AVA claims vets snubbed in budget

The Australian Veterinary Association (AVA) has expressed disappointment with the snubbing of veterinarians in the recent Federal budget. 

Head of Veterinary and Public Affairs at AVA, Cristy Secombe, said vets are struggling with a lack of sector-specific support.

“We were disappointed as there was very little mention of the veterinary sector in the budget, perhaps with the exception of one area mentioned in relation to the koala conservation and protection,” Secombe told The Veterinarian.

“The human health sector received around 150 million over four years to support medical students in rural and remote Australia.
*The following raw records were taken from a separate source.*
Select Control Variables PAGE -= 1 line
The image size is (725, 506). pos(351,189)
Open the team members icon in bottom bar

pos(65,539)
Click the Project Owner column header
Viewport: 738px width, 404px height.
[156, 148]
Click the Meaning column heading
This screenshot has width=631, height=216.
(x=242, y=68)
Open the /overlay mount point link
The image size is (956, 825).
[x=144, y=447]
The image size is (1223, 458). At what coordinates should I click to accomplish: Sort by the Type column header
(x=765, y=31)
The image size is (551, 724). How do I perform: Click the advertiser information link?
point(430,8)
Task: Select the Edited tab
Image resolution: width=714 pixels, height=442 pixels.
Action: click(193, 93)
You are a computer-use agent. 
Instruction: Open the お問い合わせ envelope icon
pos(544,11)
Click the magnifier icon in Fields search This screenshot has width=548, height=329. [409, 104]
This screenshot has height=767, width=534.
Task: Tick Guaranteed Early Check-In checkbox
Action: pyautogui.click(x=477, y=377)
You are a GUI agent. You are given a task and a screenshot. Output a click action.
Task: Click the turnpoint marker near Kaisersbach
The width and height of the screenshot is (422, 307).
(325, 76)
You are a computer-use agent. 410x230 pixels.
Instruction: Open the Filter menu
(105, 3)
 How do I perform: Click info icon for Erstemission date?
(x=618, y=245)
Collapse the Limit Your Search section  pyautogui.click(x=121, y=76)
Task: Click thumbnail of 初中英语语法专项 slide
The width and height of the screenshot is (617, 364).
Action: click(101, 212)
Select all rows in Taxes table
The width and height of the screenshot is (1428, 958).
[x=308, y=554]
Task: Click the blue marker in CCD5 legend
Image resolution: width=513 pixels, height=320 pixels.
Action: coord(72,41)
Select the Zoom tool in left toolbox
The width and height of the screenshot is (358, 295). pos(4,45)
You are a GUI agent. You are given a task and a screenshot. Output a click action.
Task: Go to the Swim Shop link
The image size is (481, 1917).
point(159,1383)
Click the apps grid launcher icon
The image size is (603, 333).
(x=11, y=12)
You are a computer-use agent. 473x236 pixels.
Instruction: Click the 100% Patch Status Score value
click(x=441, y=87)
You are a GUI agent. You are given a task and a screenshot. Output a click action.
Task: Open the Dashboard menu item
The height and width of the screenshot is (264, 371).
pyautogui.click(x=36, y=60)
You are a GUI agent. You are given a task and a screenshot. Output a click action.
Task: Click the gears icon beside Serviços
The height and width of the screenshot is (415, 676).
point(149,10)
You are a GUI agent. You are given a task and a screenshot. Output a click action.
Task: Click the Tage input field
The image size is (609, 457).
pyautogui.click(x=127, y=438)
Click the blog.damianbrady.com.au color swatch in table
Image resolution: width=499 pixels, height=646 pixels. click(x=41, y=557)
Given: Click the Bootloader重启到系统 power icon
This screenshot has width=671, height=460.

“The veterinary profession was asking for a relatively small amount in the area of HECS fee forgiveness to encourage vets to work rurally, so we’re disappointed not to see the funding.”

Ahead of the budget, the AVA had called on the Federal Government to provide $13.6 million over five years to help graduate vets stay in rural areas.

Other key areas in the AVA’s Pre-Budget Submission included funding for veterinary care of animals in disasters, establishment of a disease control framework, development of an antimicrobial resistance surveillance system and an increase in mental health support for veterinary professionals. 

Secombe said that while AVA welcomes any increases in mental health funding across broader society, she noted that too often vets fall through the cracks.

“The veterinary profession is not seen as part of the health sector, we don’t fit neatly into the agriculture sector either,” Secombe said.

“We’re sort of in between and sit out on our own a bit (and) because of that I think we get forgotten.”

Secombe said the AVA is working to make vets more visible to government and the general population, “so we can say ‘this is what we really need for our sector to thrive so we can best look after your animals.’”

“An important part of our role at the AVA is to point out that lack of visibility and to advocate on behalf of the whole profession,” she said.

In the run-up to the Federal election, the AVA has called on both major parties to invest $3 million over five years to support mental health among veterinary professionals.

The proposed investment in veterinary mental health support would include a public education campaign, whole-of-career mentoring for vets, dedicated veterinary counselling services and development of vet-specific wellbeing education material.

The AVA currently operates a telephone counselling service for members, their associates and family members.

Secombe said that while the service is heavily utilised and important to have in times of need, greater support is required in this area.

“What we are looking for is programs where we help people promote and protect their own mental health, so our reliance on services such as these becomes less, and our tool kits are better equipped to help us look after ourselves,” she said.

Secombe also emphasised the importance of graduate mentoring programs.

“Mentor-mentee relationships and support from your colleagues is really important for professionals’ health and wellbeing,” she said.

The AVA’s full election platform can be found at ava.com.au.